另外也有非自回归这种方式用于生成句子,这种方式自然不存在exposure bias问题,而且生成速度更快,但由于没有直接建模生成单词之间的依赖关系,一般效果不如自回归生成模型,更多需要参考自然语言方向对其的改进。

CLIP Meets Video Captioning: Concept-Aware Representation Learning Does Matter[2022]

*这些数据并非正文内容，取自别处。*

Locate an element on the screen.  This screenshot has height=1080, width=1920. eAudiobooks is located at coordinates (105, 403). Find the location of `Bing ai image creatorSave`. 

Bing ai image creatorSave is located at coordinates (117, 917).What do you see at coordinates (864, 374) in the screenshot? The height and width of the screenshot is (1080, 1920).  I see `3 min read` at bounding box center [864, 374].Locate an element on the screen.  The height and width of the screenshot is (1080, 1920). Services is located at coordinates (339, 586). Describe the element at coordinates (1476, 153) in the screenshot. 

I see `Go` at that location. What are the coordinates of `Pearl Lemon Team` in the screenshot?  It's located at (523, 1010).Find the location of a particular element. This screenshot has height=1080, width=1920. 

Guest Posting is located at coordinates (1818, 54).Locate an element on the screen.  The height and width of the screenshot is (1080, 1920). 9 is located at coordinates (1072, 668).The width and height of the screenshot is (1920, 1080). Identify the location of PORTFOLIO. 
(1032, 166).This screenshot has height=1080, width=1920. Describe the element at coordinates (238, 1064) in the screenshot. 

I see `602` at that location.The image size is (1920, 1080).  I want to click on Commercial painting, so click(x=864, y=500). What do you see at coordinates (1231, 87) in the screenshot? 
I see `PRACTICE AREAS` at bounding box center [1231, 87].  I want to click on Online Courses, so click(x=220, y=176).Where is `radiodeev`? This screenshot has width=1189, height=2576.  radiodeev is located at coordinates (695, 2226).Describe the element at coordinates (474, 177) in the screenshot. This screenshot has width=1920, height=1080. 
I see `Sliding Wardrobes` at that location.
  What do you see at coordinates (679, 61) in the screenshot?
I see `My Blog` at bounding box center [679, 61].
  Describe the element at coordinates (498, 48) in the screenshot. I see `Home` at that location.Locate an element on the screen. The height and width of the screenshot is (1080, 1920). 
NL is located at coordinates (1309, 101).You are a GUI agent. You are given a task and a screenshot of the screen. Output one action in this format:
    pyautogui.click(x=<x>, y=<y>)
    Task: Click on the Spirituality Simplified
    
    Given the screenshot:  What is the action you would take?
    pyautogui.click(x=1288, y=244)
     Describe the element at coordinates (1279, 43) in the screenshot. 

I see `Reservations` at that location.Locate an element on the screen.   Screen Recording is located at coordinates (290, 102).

前文提到了captioning的整个pipeline的第一步是用预训练模型提取图像特征,一般使用的预训练模型都是基于图像分类的,而本文将其换成了CLIP并取得了不错的效果。
CLIP模型来自论文Learning Transferable Visual Models From Natural Language Supervision[2021], 其框架图和主要流程如下

1
2
3
4
5
6
7
8
9
10
11
12
13
14
15
16
17
18
19
20
# image_encoder - ResNet or Vision Transformer
# text_encoder - CBOW or Text Transformer
# I[n, h, w, c] - minibatch of aligned images
# T[n, l] - minibatch of aligned texts
# W_i[d_i, d_e] - learned proj of image to embed
# W_t[d_t, d_e] - learned proj of text to embed
# t - learned temperature parameter
# extract feature representations of each modality
I_f = image_encoder(I) #[n, d_i]
T_f = text_encoder(T) #[n, d_t]
# joint multimodal embedding [n, d_e]
I_e = l2_normalize(np.dot(I_f, W_i), axis=1)
T_e = l2_normalize(np.dot(T_f, W_t), axis=1)
# scaled pairwise cosine similarities [n, n]
logits = np.dot(I_e, T_e.T) * np.exp(t)
# symmetric loss function
labels = np.arange(n)
loss_i = cross_entropy_loss(logits, labels, axis=0)
loss_t = cross_entropy_loss(logits, labels, axis=1)
loss = (loss_i + loss_t)/2

Controllable Image Captioning via Prompting[2022]

该文将Prompt应用到image captioning上, controllable也一直是研究热点,关于prompt知识可以查阅 Pre-train prompt and predict A systematic survey of prompting methods in natural language processing,不过不得不说这些超大规模的预训练模型一般玩不起。